Note that $z=\sqrt{2}e^{i\pi/4}=2^{1/2}\big(\cos \tfrac{\pi}{4}+i\sin \tfrac{\pi}{4}\big)$. So, the four solutions to the equation $w^4=z$ are given by $$\begin{align} w_{k+1}&=(2^{1/2})^{1/4}\left[\cos \left(\frac{\tfrac{\pi}{4}+2\pi k}{4}\right)+i\sin \left(\frac{\tfrac{\pi}{4}+2\pi k}{4}\right)\right] \\ &=2^{1/8}\left[\cos \left(\frac{(8k+1)\pi}{16}\right)+i\sin \left(\frac{(8k+1)\pi}{16}\right)\right] \end{align}$$ for $k=0,1,2,3$.

Answer 3

These are wrong. To accurately calculate, them, use Euler's Identity: $$re^{i\theta}=r(\cos\theta+i\sin\theta)$$

and the corollary De Moivre's Theorem: $$[r(\cos\theta+i\sin\theta)]^n=r^n(\cos(n\theta)+i\sin(n\theta))$$

hence:

$$[2^\frac12(\cos\frac\pi4+i\sin\frac\pi4)]^\frac14=2^\frac18(\cos\frac{\pi}{16}+i\sin\frac{\pi}{16})$$ is the base root.
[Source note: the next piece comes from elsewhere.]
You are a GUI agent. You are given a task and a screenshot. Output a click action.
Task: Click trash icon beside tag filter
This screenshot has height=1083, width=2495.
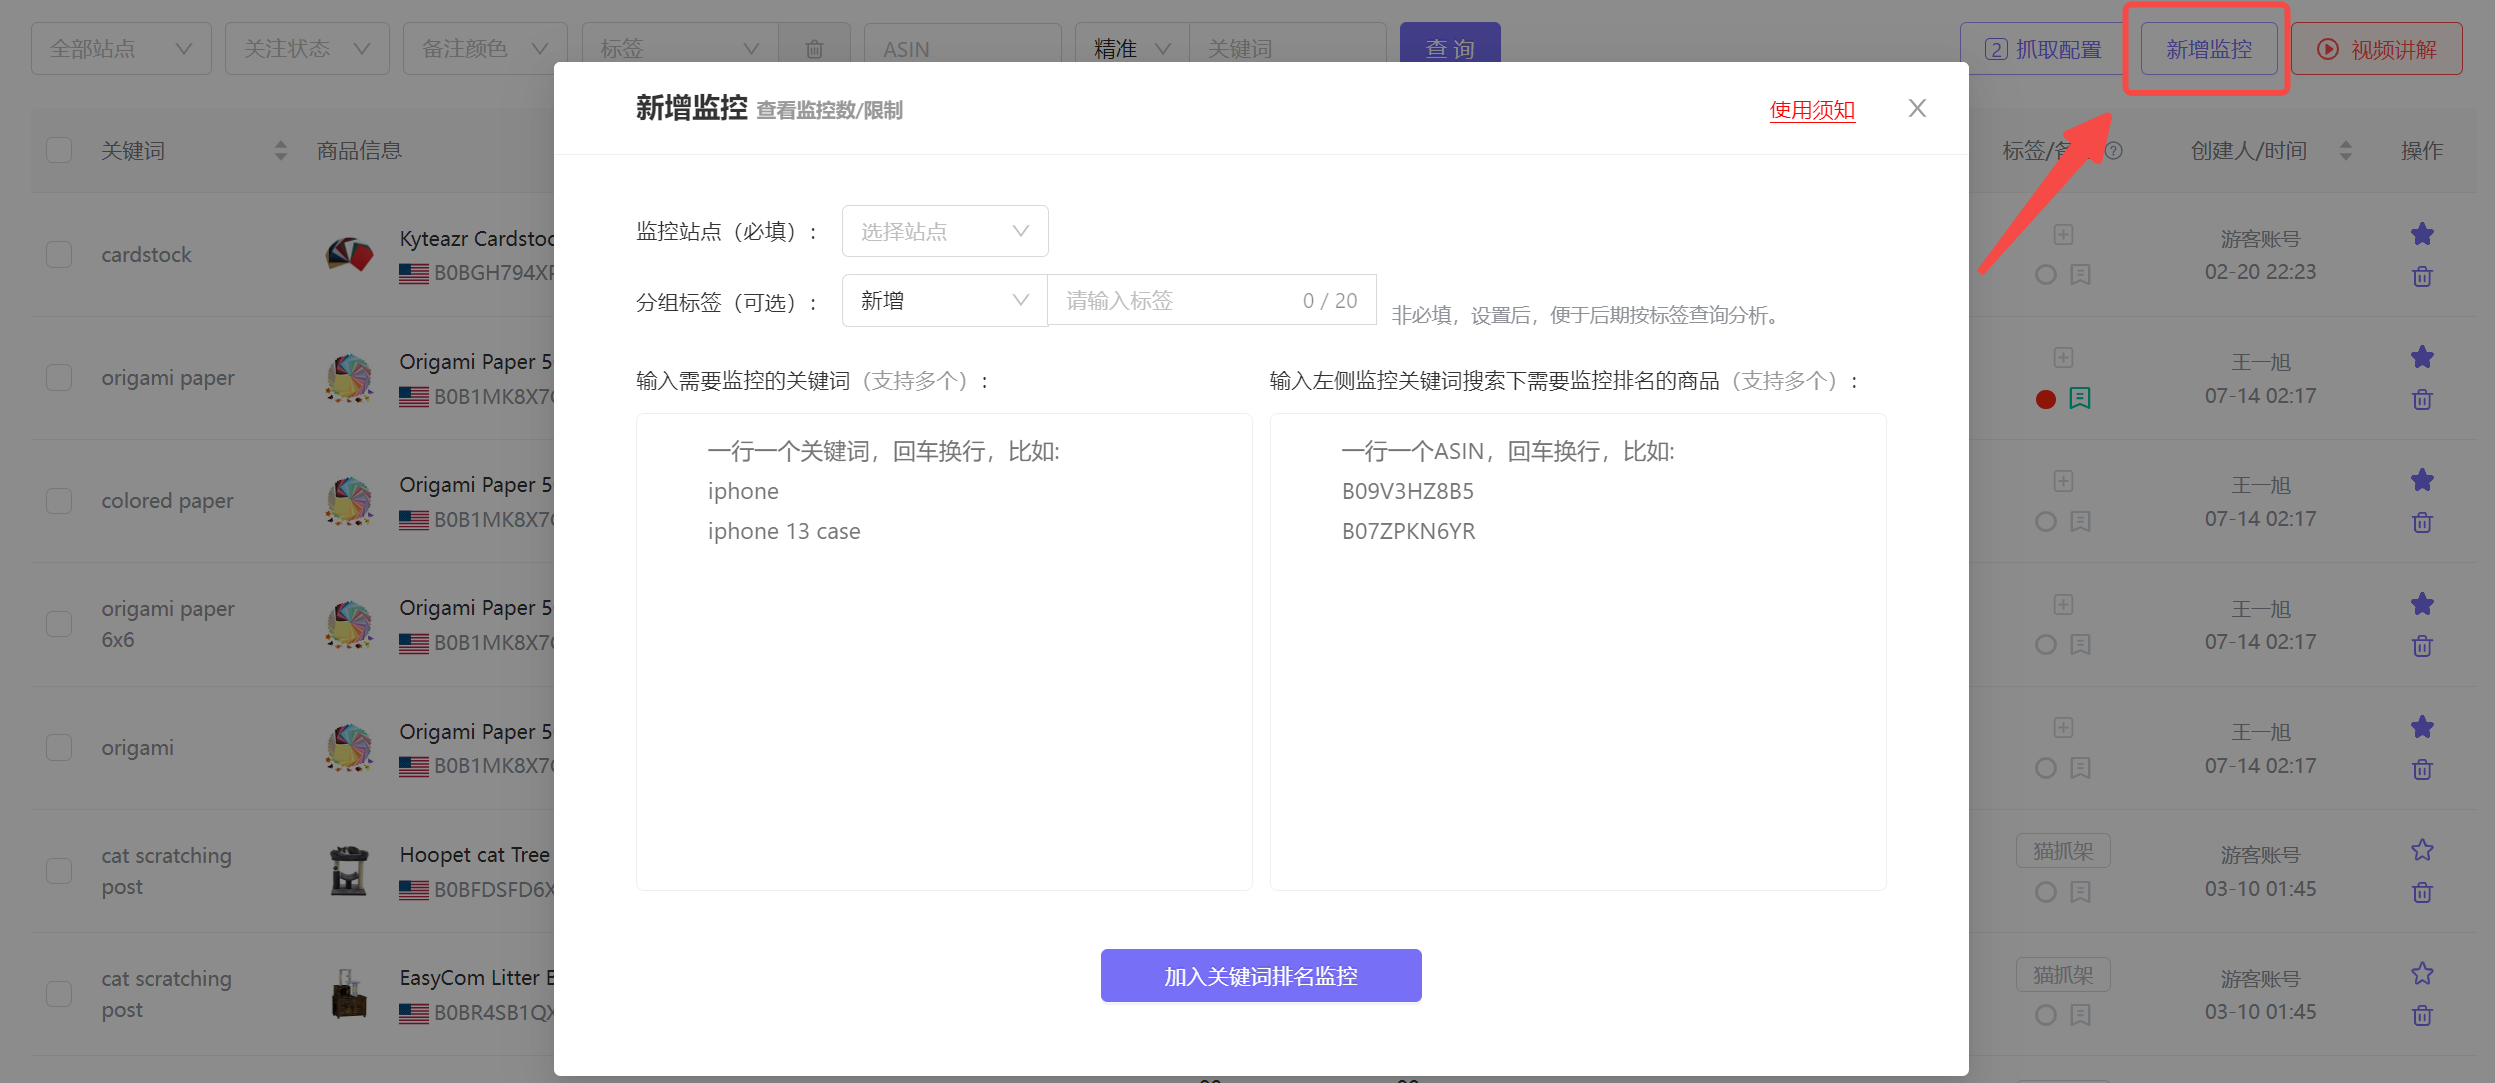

Now you need to account for the other three, by noticing that $$\forall k\in \Bbb Z; e^{i\theta}=e^{i\theta+2k\pi}$$

Answer 4

As far as the title (which is different from what you did in the body), you'd want the four solutions to $z^4=i$. One is $z=e^{\frac {\pi i}8}$.

The other three can be gotten by multiplying the first by $\omega, \omega ^2$ and $\omega ^3$, where $\omega$ is a primitive fourth root of unity. So $\omega =e^{\frac{\pi i k}2}$, for $k=1$ or $3$.